Ngerng insincere, exploited lawsuit, says lawyer

Ngerng insincere, exploited lawsuit, says lawyer
Roy Ngerng as he arrives at the Supreme Court.

Blogger Roy Ngerng was yesterday accused not only of being insincere in his repeated apologies to Prime Minister Lee Hsien Loong for having defamed him, but also of exploiting the lawsuit to score political points and get more people to read his blog.

Senior Counsel Davinder Singh, in making the point, said Mr Ngerng's motives were evident from his "purely tactical" moves in deliberately and repeatedly perpetuating the libel even after receiving a lawyer's letter of demand to take down the defamatory blog post.

Mr Singh, who is representing Mr Lee, also pointed out that Mr Ngerng, 34, had on repeated occasions tried to mislead Mr Lee, readers of his blog The Heart Truths, and even his own lawyers in his actions, adding: "Every time you get caught, you apologise out of convenience. But you carry on doing what you always intended to do."

His cross-examination of Mr Ngerng went on for six hours on the second day of a three-day High Court hearing. It was to assess the sum of damages the blogger has to pay Mr Lee for defaming him in a May 2014 post that suggested Mr Lee had misappropriated Central Provident Fund (CPF) savings.

Mr Ngerng deleted the libellous post and apologised, but Mr Singh, in arguing for aggravated damages, cited how his actions since then displayed a deep and intense malice towards Mr Lee.

Yesterday's session came a day after Mr Ngerng cross-examined Mr Lee for six hours.

Throughout, Mr Ngerng - who last week discharged his third lawyer for the case so he could defend himself - rebutted Mr Singh's assertions that he was being evasive.

He also taunted Mr Singh, saying he "has not succeeded in teasing the evidence out of my mouth", and warned him against conflating what he said were two separate issues: the defamation suit, and his allegations of government wrongdoing in the management of CPF funds.

Over the course of the day, he challenged the Government to sue him on at least five occasions, if it takes offence at his articles.

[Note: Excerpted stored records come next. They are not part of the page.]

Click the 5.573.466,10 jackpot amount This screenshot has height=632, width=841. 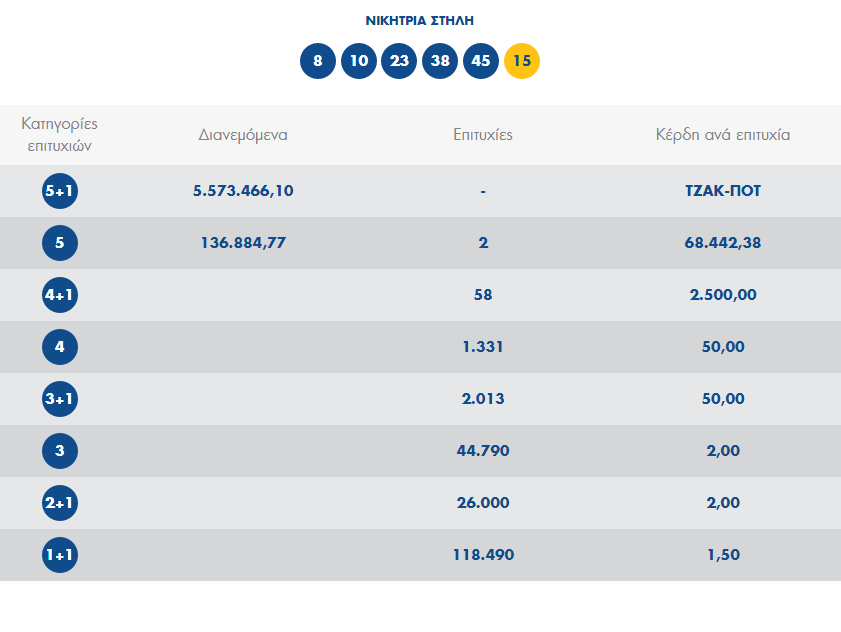243,191
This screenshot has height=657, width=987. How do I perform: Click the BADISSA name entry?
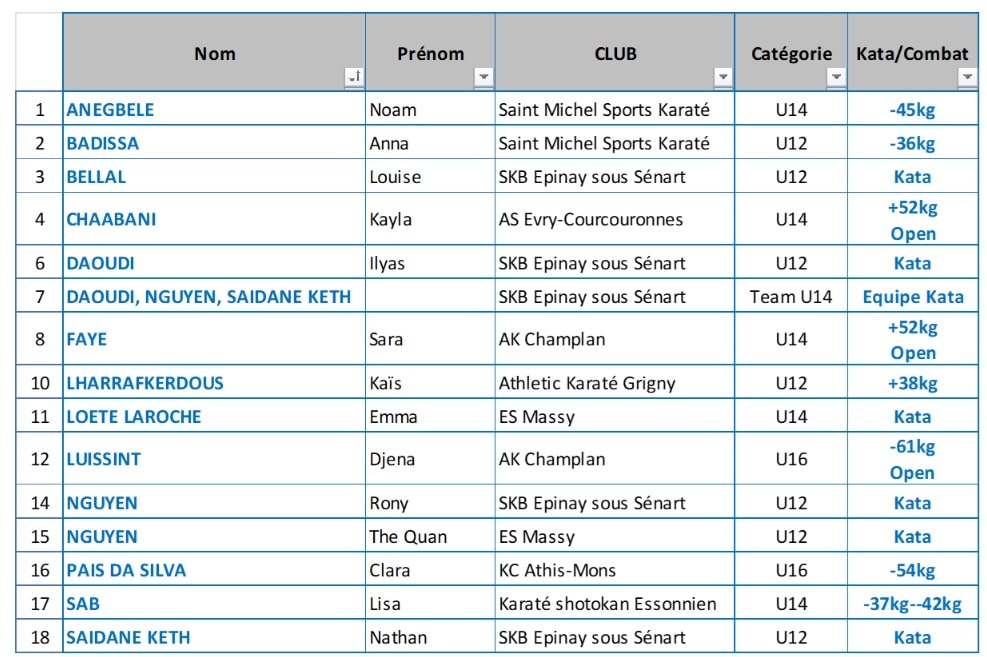point(103,143)
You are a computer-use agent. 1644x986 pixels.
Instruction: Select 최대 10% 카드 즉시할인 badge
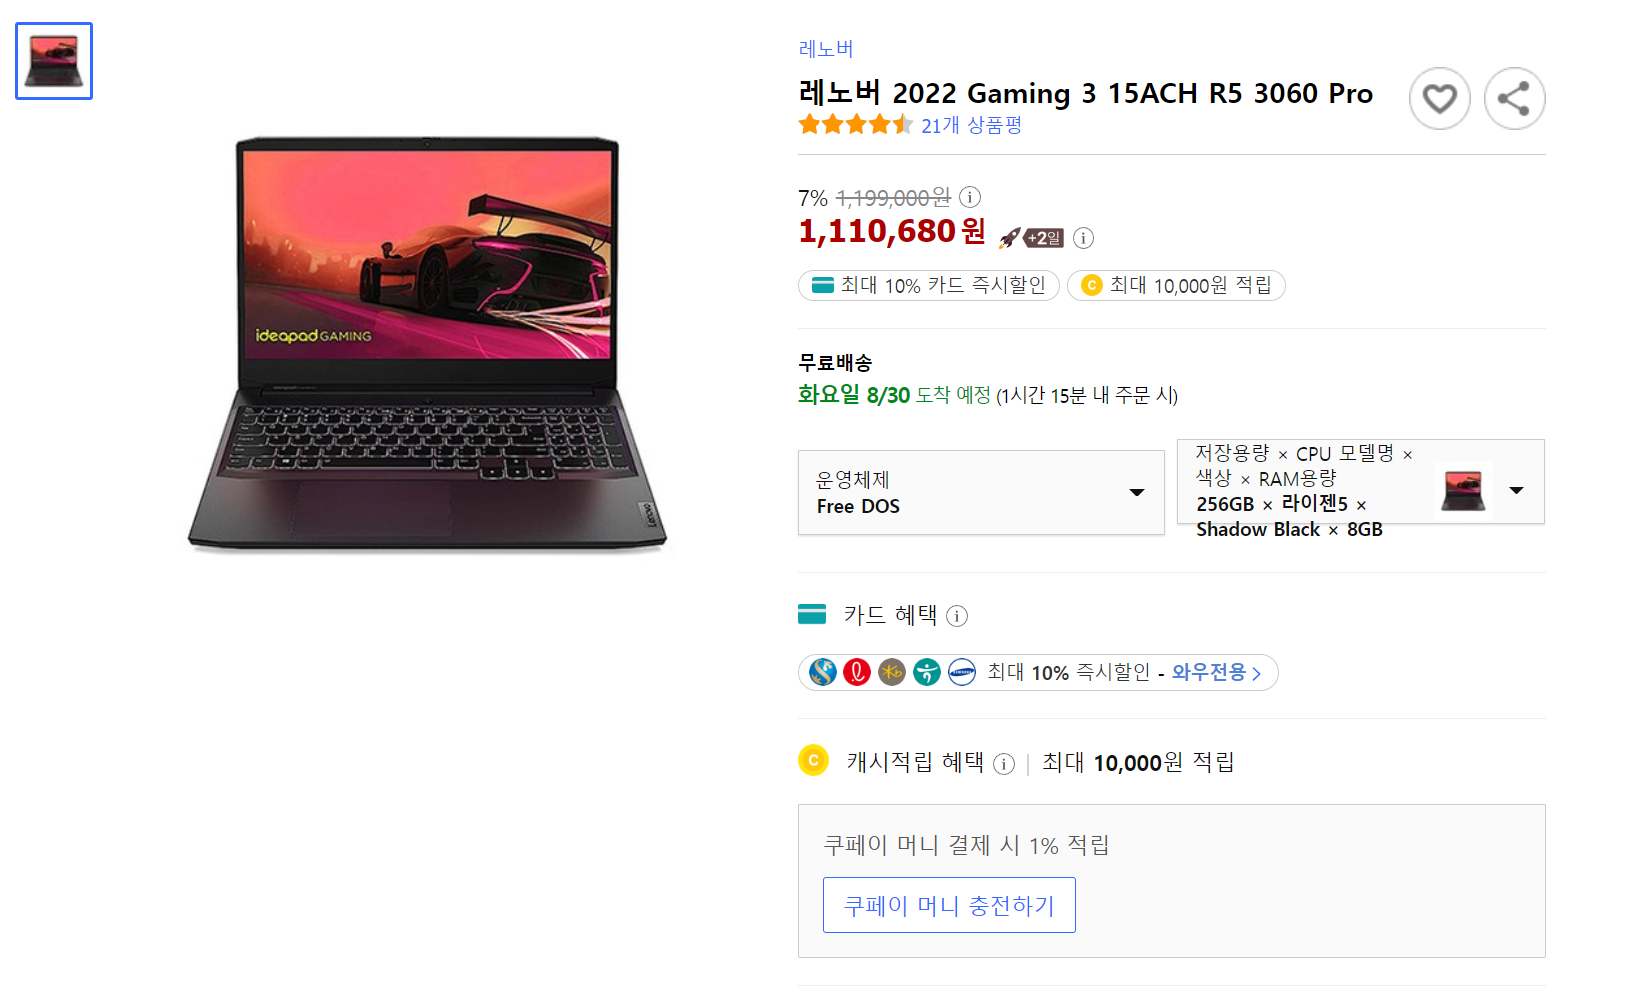(928, 285)
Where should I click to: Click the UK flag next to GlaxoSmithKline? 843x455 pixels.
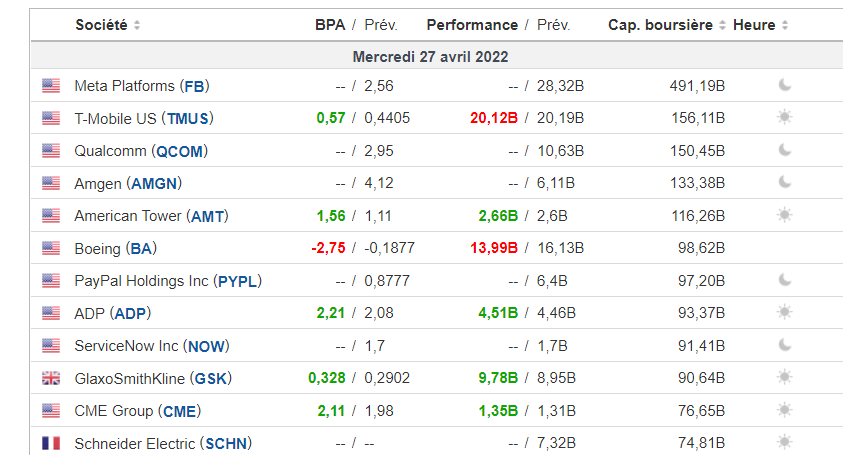point(51,378)
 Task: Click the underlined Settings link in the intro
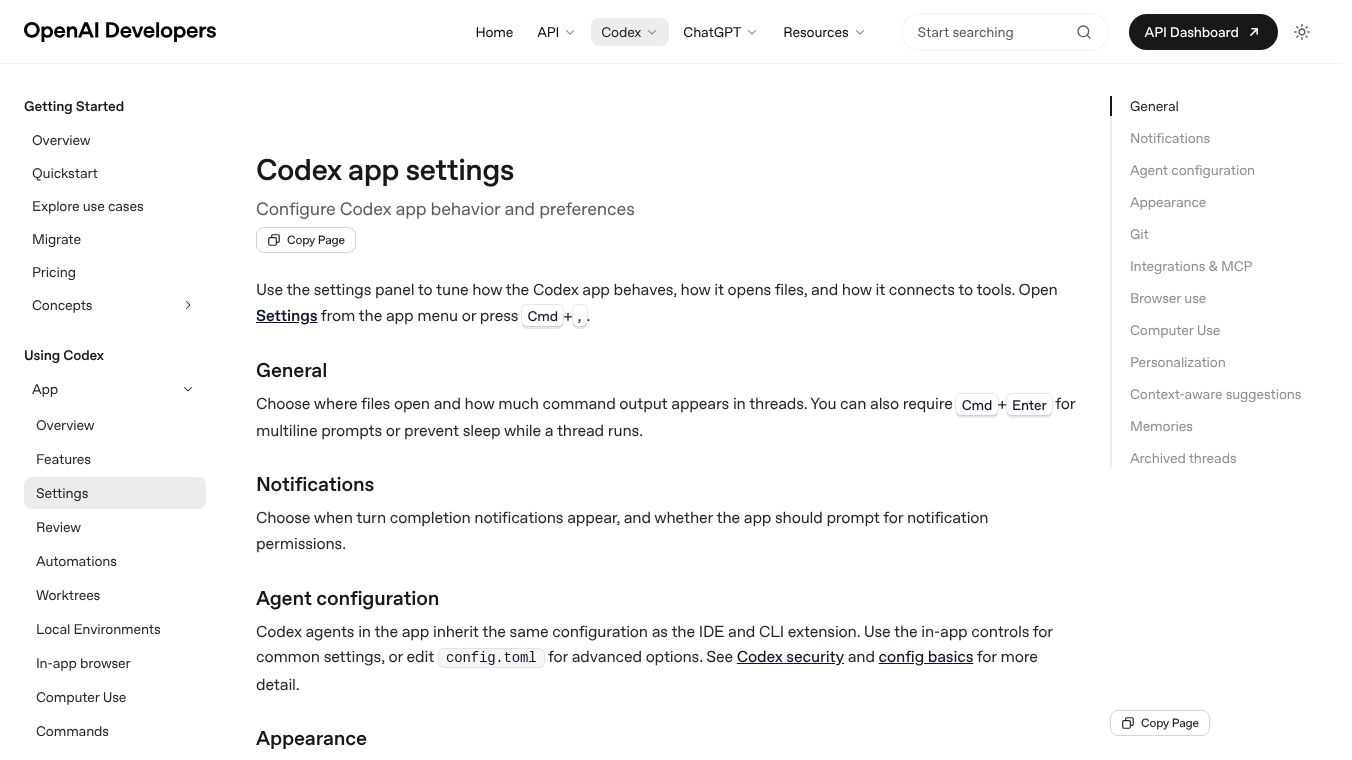[x=286, y=316]
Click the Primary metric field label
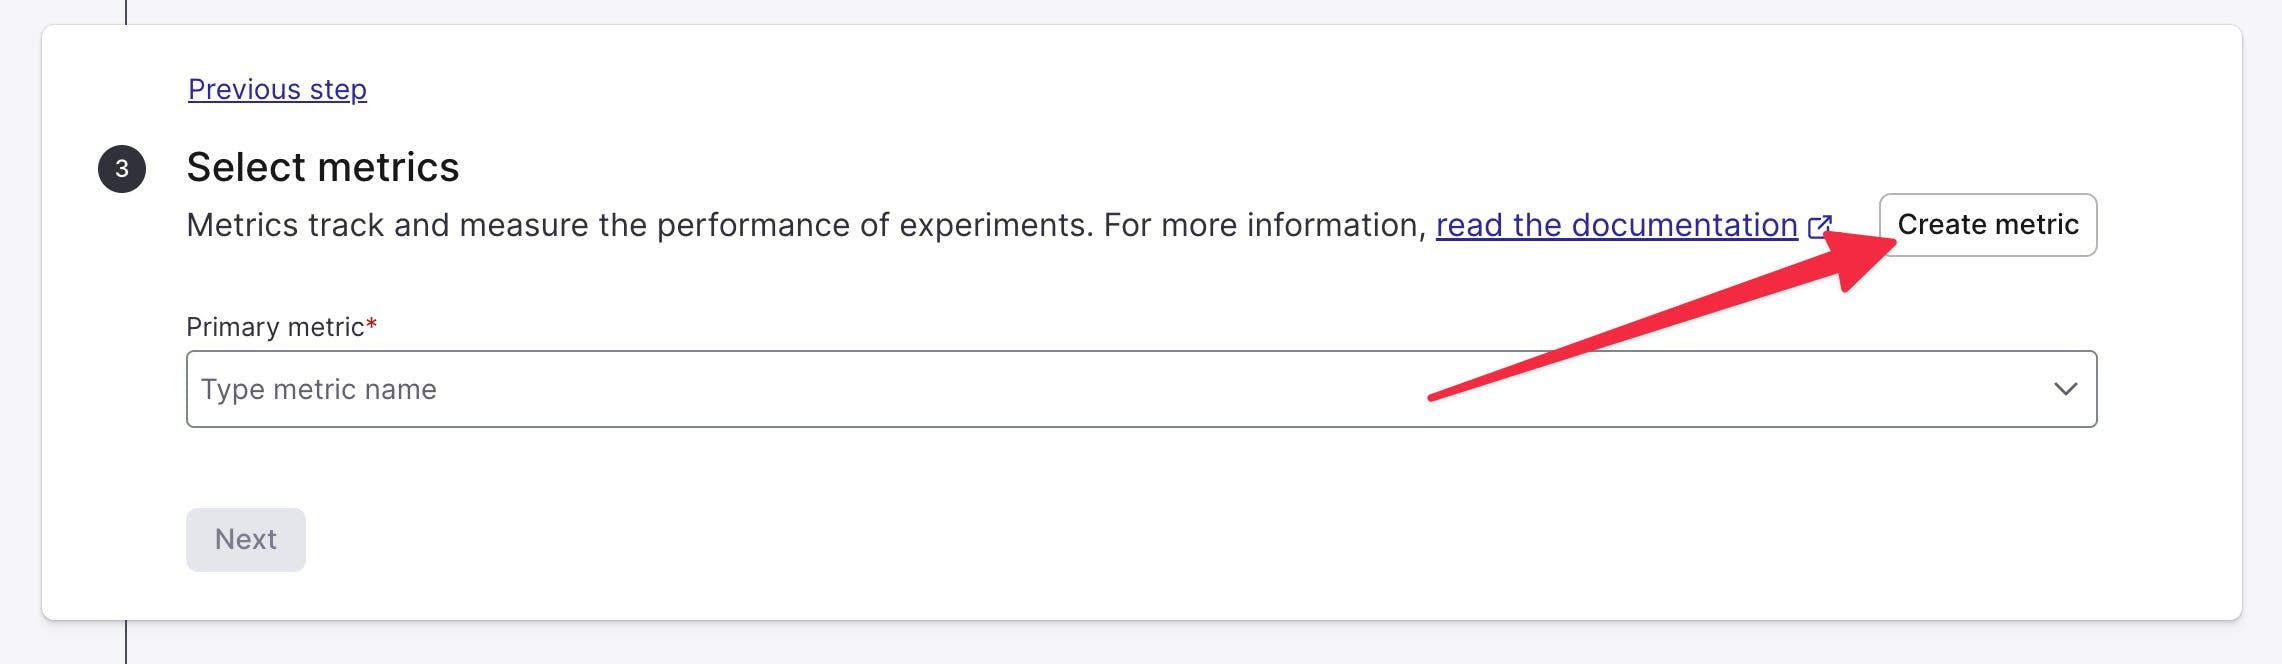 coord(275,327)
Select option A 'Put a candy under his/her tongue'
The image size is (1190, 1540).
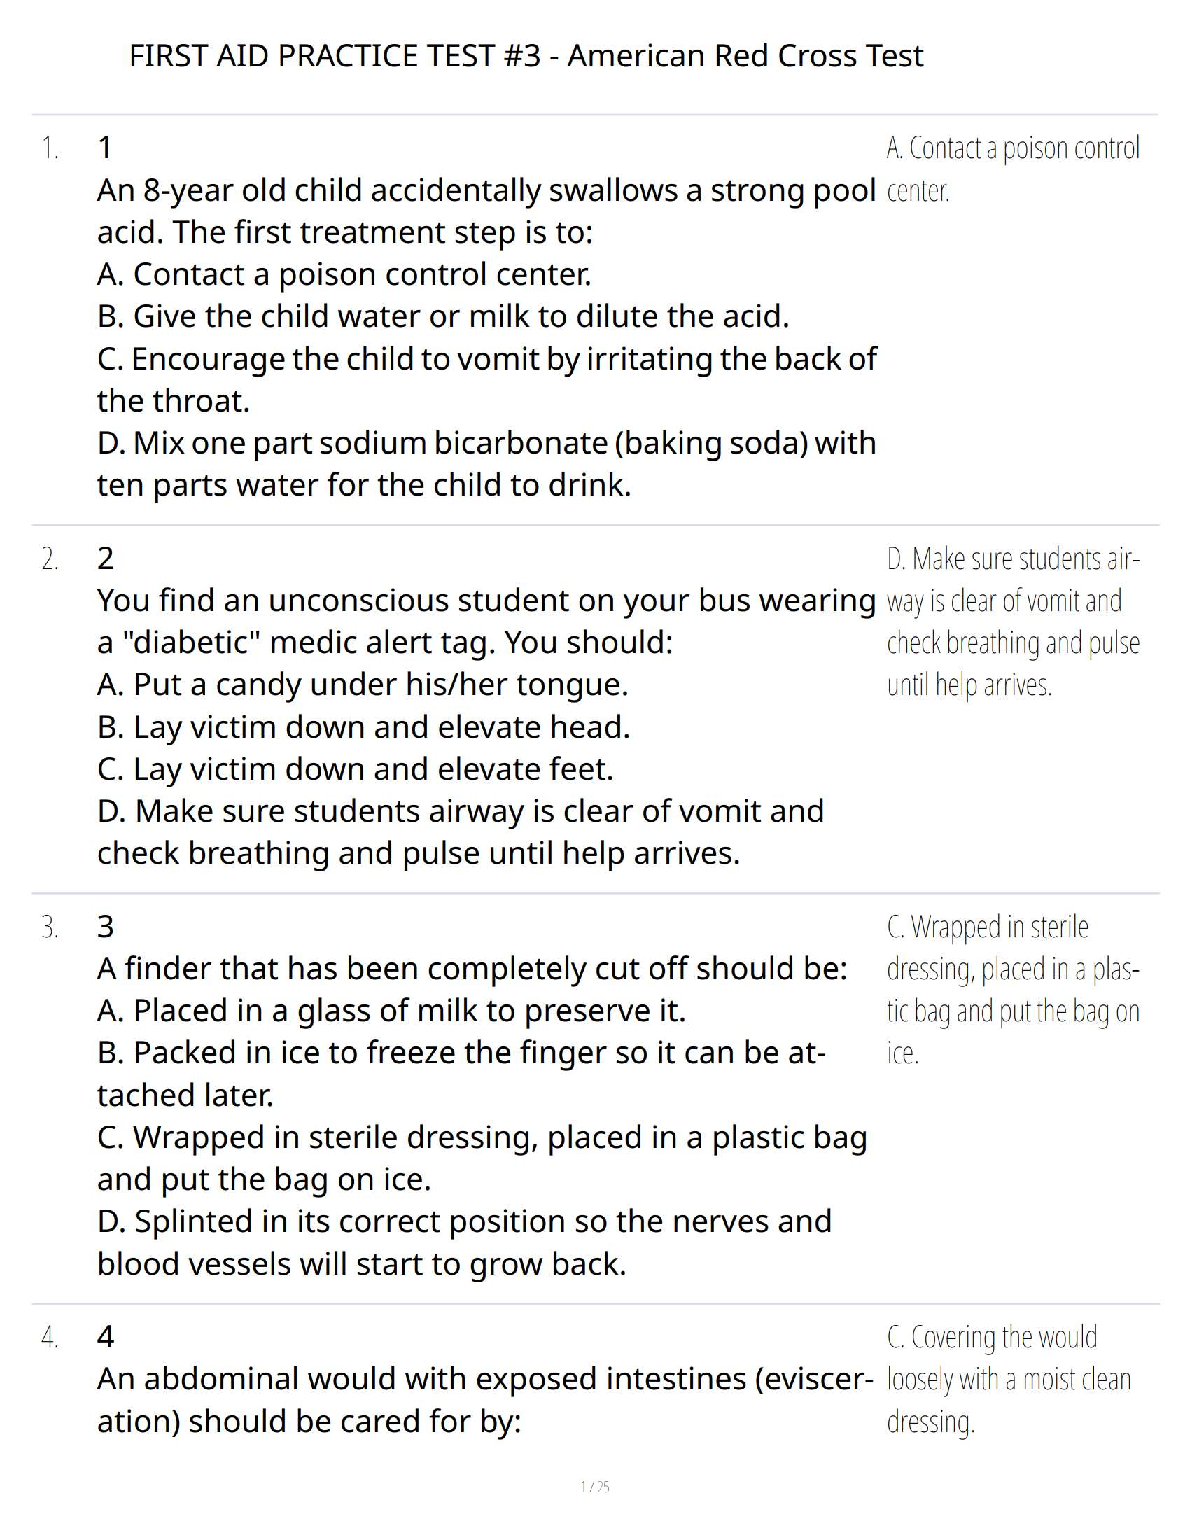pos(363,685)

Mr Singh began the cross-examination by asking Mr Ngerng for his opinion of Mr Lee. The blogger agreed that Mr Lee is "a man whose integrity is not in doubt", a view that he said he has held at all times.

Mr Ngerng also testified on the "generally low" readership of his blog, which was started in 2012, as people "didn't care" about the CPF issue. But readership spiked after he published Mr Lee's letter of demand in a post titled "I Have Just Been Sued By The Singapore Prime Minister Lee Hsien Loong". It contained phrases from the defamatory post and links to other sites that had reproduced the article.

While Mr Ngerng said he was petrified and anxious when he got the letter, Mr Singh pointed out that his purported feelings were not in line with his publication of the letter and the tone of his blog post.

The article contained such statements as: "I have tried my best to advocate for my fellow citizens. However, today, I am sued by the very Government which should be protecting its citizens, such as me. This is disappointing."

This, Mr Singh said, showed how Mr Ngerng wanted to "further twist the knife". The article remains online - when the blogger has had the full awareness of its repercussions - speaking volumes of Mr Ngerng's real intentions, he added.

Mr Ngerng also produced a YouTube video, which got nearly 35,000 views, in which he said: "I do not regret what I have done." But he said this was in the context of him speaking on CPF and not defamation. Mr Singh pointed out that while the blogger promised Mr Lee he would delete the video, he instead made it private and shared it with four other people, who he was seeking advice from on its content.

But Mr Ngerng said: "Privatising it is as good as it being removed, because it has been removed from public viewing except myself." The video was eventually removed.

Mr Ngerng added that he had gone above and beyond what he should do in deleting the video and four other articles at Mr Lee's request. He maintained they were not defamatory, saying he complied as he "didn't want to aggravate the hurt and distress and embarrassment the PM would feel".

Yet, to draw the attention of local and international media to his case, he e-mailed more than 70 journalists a link to another site that had reproduced his defamatory article, a link to his public apology and the letter of demand on his blog.

Mr Ngerng said that by including the apology, he had negated the effect of the offensive post.

He also rejected Mr Singh's charge that he was "consumed with a desire to promote" himself. Mr Singh had cited the blogger's marketing background, making him adept at "effective messaging", but Mr Ngerng said he never wanted to be popular. "It is because the PM sued me that I was forced to become the face of CPF. If the Government takes good care of Singaporeans, I will be happy to stop writing, and I will be more than happy to be a waiter or a cleaner," he said.

The hearing resumes today, with Mr Singh continuing his cross-examination of Mr Ngerng.